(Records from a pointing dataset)
(begin)
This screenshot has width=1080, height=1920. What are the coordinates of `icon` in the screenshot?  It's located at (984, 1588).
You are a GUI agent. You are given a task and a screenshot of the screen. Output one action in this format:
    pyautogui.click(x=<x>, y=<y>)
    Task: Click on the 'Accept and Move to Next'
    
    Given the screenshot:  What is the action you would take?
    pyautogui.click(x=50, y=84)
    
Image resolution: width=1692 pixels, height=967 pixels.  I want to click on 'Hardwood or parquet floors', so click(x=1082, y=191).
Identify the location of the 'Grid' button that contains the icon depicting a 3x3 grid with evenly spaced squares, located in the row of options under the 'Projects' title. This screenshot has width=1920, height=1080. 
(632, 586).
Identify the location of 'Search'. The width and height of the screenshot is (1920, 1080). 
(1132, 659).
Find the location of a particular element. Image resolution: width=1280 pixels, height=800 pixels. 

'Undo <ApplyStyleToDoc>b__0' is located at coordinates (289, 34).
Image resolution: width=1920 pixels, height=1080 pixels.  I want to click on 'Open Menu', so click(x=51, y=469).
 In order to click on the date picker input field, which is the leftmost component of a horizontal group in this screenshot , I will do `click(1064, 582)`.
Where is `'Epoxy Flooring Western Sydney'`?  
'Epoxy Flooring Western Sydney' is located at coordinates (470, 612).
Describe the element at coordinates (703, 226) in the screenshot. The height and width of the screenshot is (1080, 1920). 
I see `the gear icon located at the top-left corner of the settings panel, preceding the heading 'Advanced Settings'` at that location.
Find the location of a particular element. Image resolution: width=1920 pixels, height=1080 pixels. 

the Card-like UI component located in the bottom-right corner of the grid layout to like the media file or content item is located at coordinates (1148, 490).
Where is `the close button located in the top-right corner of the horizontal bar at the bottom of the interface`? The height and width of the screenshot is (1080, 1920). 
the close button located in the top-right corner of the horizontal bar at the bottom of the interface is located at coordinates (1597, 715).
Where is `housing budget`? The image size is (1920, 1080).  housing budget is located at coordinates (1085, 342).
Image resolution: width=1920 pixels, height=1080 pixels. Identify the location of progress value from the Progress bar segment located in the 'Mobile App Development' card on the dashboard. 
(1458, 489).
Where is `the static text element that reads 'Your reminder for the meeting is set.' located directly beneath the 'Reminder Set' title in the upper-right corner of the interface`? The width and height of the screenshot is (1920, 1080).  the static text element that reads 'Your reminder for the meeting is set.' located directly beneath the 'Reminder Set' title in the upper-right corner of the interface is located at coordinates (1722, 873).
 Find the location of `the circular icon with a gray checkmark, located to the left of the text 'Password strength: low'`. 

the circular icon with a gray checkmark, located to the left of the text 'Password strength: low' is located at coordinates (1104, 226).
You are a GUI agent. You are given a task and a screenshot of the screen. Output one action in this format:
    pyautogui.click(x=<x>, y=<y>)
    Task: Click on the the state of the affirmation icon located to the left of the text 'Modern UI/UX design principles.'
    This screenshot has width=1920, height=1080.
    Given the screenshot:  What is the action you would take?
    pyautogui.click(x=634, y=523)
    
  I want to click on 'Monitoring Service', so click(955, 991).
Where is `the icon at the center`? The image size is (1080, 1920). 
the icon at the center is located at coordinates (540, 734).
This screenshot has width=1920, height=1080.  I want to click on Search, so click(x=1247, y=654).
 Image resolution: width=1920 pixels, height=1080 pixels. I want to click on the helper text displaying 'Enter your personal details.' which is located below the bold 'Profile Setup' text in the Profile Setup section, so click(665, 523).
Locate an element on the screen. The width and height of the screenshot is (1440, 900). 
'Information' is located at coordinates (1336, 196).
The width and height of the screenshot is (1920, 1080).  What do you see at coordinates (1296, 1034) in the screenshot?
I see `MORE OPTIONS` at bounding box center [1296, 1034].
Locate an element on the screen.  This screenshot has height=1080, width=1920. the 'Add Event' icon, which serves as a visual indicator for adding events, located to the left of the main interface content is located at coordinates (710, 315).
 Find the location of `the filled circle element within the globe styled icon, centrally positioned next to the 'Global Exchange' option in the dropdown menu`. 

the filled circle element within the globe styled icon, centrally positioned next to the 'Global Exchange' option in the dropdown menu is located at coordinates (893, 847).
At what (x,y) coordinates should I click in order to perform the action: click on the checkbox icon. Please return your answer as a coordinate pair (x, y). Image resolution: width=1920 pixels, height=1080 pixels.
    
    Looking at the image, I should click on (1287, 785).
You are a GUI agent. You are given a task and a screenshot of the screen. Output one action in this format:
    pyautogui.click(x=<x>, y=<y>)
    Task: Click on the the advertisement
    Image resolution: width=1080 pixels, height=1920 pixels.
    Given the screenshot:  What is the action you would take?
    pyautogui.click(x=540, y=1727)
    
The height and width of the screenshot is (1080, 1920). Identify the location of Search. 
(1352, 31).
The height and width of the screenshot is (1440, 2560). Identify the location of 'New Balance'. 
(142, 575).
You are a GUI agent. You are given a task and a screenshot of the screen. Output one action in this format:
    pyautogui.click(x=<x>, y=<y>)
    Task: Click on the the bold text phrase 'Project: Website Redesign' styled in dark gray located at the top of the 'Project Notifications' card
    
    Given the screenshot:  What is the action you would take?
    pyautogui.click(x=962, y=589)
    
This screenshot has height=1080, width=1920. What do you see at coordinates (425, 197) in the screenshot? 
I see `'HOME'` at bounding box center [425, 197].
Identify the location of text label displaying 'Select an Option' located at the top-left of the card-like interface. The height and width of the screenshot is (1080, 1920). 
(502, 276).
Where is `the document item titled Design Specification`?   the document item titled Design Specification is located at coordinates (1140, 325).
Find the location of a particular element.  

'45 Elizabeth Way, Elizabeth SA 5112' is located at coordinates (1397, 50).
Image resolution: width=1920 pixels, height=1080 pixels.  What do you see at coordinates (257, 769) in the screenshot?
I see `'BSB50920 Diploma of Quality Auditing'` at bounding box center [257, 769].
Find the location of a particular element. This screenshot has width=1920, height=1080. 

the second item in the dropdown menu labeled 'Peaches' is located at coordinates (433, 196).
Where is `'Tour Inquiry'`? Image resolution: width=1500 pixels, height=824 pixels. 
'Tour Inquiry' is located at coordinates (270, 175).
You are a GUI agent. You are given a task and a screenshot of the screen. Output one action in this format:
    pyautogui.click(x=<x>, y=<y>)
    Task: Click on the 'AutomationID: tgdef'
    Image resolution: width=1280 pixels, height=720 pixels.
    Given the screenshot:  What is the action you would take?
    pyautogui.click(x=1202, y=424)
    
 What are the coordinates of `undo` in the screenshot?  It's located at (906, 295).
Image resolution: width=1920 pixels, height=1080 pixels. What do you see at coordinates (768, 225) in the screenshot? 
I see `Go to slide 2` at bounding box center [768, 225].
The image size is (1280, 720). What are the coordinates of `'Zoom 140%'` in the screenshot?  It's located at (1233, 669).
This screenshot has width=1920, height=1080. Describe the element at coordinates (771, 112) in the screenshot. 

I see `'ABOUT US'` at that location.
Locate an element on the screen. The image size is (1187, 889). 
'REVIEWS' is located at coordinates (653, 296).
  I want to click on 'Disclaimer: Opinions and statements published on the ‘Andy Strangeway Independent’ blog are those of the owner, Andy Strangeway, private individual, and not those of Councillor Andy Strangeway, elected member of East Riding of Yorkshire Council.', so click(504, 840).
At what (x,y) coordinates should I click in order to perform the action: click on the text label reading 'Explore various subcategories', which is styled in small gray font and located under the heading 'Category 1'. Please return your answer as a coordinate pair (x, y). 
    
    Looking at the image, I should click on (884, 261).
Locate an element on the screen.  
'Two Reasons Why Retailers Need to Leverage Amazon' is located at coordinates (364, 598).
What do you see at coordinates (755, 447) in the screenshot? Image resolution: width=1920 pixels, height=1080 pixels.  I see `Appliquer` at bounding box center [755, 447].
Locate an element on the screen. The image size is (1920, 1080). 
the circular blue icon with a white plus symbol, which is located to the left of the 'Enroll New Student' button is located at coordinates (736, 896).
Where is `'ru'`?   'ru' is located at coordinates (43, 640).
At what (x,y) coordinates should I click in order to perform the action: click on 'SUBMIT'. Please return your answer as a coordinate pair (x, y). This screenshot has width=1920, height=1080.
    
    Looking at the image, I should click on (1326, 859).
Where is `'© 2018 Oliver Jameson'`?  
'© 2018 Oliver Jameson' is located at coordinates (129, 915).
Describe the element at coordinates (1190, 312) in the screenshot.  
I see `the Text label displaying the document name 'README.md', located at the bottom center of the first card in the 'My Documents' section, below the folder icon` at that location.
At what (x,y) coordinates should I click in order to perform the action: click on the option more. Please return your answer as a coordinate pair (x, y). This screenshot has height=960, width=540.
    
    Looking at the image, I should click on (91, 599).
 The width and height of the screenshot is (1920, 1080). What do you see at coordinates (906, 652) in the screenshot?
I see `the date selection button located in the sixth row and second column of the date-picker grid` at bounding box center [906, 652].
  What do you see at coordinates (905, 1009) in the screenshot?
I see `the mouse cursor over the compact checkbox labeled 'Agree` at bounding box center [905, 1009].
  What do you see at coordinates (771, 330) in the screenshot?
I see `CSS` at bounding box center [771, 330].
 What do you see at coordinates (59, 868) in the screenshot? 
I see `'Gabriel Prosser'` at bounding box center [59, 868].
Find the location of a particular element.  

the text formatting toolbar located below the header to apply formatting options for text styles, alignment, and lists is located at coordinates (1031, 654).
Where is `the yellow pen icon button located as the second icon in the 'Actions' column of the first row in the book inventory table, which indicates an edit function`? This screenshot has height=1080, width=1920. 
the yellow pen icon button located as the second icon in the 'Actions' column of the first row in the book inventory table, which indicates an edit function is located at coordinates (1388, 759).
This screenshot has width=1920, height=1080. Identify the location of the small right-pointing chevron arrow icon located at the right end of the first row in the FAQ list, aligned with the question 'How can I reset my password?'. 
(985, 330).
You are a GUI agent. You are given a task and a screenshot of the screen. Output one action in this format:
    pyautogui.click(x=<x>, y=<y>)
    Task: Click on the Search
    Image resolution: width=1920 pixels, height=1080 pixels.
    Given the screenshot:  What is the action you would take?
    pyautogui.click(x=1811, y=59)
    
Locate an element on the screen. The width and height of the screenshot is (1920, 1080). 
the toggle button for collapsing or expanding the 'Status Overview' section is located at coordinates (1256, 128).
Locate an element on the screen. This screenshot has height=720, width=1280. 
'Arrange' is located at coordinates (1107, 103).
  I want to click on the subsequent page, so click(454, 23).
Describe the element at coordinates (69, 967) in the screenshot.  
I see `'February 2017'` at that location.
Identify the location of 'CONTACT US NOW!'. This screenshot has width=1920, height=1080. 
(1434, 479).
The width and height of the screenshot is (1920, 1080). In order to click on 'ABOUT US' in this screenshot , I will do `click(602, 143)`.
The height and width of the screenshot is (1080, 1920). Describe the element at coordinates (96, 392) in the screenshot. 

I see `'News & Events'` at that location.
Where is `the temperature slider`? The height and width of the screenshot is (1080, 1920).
(end)
* [Objective] Put the lines of the listing, from the line with "Image resolution: width=1920 pixels, height=1080 pixels. What" up to and including the line with "Looking at the image, I should click on (884, 261).", into a JSON list of strings, one string per line and blank lines left out.

* [Solution]
[
  "Image resolution: width=1920 pixels, height=1080 pixels. What do you see at coordinates (768, 225) in the screenshot? ",
  "I see `Go to slide 2` at bounding box center [768, 225].",
  "The image size is (1280, 720). What are the coordinates of `'Zoom 140%'` in the screenshot?  It's located at (1233, 669).",
  "This screenshot has width=1920, height=1080. Describe the element at coordinates (771, 112) in the screenshot. ",
  "I see `'ABOUT US'` at that location.",
  "Locate an element on the screen. The image size is (1187, 889). ",
  "'REVIEWS' is located at coordinates (653, 296).",
  "  I want to click on 'Disclaimer: Opinions and statements published on the ‘Andy Strangeway Independent’ blog are those of the owner, Andy Strangeway, private individual, and not those of Councillor Andy Strangeway, elected member of East Riding of Yorkshire Council.', so click(504, 840).",
  "At what (x,y) coordinates should I click in order to perform the action: click on the text label reading 'Explore various subcategories', which is styled in small gray font and located under the heading 'Category 1'. Please return your answer as a coordinate pair (x, y). ",
  "    Looking at the image, I should click on (884, 261)."
]